### INSTRUCTIONS FOR THE TASK
Starting at the beginning of the records and going through the line with "Datenschutzerklärung (62, 2097)", express each line as a string in a JSON list. Leave out blank lines.

____ MATERIAL FOR THIS TASK

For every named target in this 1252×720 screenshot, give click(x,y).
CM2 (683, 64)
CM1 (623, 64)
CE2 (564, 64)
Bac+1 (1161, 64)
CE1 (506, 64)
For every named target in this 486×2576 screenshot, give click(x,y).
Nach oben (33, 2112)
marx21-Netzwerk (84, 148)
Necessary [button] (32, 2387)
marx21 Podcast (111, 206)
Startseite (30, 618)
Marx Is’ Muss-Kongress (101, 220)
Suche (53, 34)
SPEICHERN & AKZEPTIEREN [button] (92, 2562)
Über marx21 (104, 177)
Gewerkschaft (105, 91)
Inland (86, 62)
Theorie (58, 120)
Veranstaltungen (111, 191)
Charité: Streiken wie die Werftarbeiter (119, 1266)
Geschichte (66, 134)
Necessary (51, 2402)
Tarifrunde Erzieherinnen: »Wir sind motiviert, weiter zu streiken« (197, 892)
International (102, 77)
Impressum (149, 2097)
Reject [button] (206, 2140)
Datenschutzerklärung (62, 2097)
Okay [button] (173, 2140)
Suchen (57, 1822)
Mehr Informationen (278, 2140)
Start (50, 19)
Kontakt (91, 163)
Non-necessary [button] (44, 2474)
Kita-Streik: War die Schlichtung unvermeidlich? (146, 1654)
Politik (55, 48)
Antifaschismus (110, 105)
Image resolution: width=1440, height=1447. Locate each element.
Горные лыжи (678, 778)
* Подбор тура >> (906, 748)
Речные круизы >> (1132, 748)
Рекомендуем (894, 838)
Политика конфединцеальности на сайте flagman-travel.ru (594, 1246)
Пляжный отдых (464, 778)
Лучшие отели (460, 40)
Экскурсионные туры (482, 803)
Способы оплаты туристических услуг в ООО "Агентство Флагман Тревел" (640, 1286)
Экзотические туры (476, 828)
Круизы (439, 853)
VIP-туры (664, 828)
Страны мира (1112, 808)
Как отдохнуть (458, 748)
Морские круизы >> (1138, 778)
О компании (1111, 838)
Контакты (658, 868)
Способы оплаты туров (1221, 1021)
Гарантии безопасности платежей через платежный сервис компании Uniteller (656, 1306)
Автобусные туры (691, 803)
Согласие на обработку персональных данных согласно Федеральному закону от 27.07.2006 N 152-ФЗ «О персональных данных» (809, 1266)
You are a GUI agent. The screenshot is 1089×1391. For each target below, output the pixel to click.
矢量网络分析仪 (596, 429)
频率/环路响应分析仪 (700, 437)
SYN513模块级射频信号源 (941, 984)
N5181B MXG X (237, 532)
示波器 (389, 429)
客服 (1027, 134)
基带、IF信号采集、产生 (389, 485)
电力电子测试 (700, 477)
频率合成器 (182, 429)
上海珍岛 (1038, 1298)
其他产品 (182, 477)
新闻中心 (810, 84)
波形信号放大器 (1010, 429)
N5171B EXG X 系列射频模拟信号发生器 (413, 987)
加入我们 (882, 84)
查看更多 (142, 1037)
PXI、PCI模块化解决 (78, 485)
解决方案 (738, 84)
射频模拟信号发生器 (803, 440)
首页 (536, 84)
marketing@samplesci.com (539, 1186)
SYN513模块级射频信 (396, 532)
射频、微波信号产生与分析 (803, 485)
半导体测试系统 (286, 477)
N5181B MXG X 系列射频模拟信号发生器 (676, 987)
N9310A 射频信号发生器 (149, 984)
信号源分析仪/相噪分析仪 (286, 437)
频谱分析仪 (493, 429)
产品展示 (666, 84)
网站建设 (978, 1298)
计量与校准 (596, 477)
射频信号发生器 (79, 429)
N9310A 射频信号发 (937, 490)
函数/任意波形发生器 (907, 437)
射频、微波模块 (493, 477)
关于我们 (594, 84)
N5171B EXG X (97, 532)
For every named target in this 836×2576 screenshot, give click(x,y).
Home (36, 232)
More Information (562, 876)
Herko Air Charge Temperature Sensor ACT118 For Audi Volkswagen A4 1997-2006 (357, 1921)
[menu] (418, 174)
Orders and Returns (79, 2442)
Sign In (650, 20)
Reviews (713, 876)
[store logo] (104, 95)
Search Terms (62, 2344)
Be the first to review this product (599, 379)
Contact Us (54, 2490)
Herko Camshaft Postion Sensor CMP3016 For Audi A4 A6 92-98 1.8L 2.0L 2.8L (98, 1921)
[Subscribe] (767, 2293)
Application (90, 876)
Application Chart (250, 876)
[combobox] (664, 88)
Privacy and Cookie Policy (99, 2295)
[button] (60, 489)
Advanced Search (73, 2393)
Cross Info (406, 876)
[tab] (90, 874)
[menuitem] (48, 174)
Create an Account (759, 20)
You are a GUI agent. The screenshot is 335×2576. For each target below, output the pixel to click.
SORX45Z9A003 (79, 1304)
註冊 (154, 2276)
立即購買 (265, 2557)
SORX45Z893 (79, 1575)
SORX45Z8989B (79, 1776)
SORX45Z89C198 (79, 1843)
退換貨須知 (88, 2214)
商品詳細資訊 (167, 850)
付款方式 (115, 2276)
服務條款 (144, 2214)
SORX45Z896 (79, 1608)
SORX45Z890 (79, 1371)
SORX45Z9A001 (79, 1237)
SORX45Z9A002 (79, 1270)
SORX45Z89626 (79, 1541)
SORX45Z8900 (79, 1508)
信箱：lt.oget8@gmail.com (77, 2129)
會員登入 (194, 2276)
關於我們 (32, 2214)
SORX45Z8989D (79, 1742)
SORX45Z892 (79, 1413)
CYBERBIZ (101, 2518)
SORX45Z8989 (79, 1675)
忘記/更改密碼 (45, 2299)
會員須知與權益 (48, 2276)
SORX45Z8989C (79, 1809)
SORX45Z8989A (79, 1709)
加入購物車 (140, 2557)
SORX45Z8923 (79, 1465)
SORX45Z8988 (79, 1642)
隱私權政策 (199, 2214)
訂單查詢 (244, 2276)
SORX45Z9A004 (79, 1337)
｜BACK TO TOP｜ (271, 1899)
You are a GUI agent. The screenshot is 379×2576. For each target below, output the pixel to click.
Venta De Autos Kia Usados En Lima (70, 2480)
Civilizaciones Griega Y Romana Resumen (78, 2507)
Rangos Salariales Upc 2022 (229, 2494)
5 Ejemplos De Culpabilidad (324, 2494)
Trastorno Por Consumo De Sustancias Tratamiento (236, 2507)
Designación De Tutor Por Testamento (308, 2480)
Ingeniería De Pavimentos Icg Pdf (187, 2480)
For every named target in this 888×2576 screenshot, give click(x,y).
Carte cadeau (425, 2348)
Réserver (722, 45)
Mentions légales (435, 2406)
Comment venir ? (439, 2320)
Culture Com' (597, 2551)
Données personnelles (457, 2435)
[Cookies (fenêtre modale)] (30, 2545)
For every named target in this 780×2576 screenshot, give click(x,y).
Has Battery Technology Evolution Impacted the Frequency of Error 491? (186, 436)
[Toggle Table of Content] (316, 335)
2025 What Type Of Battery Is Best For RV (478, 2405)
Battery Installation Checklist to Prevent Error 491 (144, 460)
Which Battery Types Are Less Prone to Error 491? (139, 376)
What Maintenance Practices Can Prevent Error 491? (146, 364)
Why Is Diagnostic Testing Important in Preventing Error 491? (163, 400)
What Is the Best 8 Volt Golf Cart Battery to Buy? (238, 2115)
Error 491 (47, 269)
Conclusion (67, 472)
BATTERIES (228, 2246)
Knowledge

________

### WRITTEN RESPONSE
[
  "For every named target in this 1252×720 screenshot, give click(x,y).",
  "CM2 (683, 64)",
  "CM1 (623, 64)",
  "CE2 (564, 64)",
  "Bac+1 (1161, 64)",
  "CE1 (506, 64)",
  "For every named target in this 486×2576 screenshot, give click(x,y).",
  "Nach oben (33, 2112)",
  "marx21-Netzwerk (84, 148)",
  "Necessary [button] (32, 2387)",
  "marx21 Podcast (111, 206)",
  "Startseite (30, 618)",
  "Marx Is’ Muss-Kongress (101, 220)",
  "Suche (53, 34)",
  "SPEICHERN & AKZEPTIEREN [button] (92, 2562)",
  "Über marx21 (104, 177)",
  "Gewerkschaft (105, 91)",
  "Inland (86, 62)",
  "Theorie (58, 120)",
  "Veranstaltungen (111, 191)",
  "Charité: Streiken wie die Werftarbeiter (119, 1266)",
  "Geschichte (66, 134)",
  "Necessary (51, 2402)",
  "Tarifrunde Erzieherinnen: »Wir sind motiviert, weiter zu streiken« (197, 892)",
  "International (102, 77)",
  "Impressum (149, 2097)",
  "Reject [button] (206, 2140)",
  "Datenschutzerklärung (62, 2097)"
]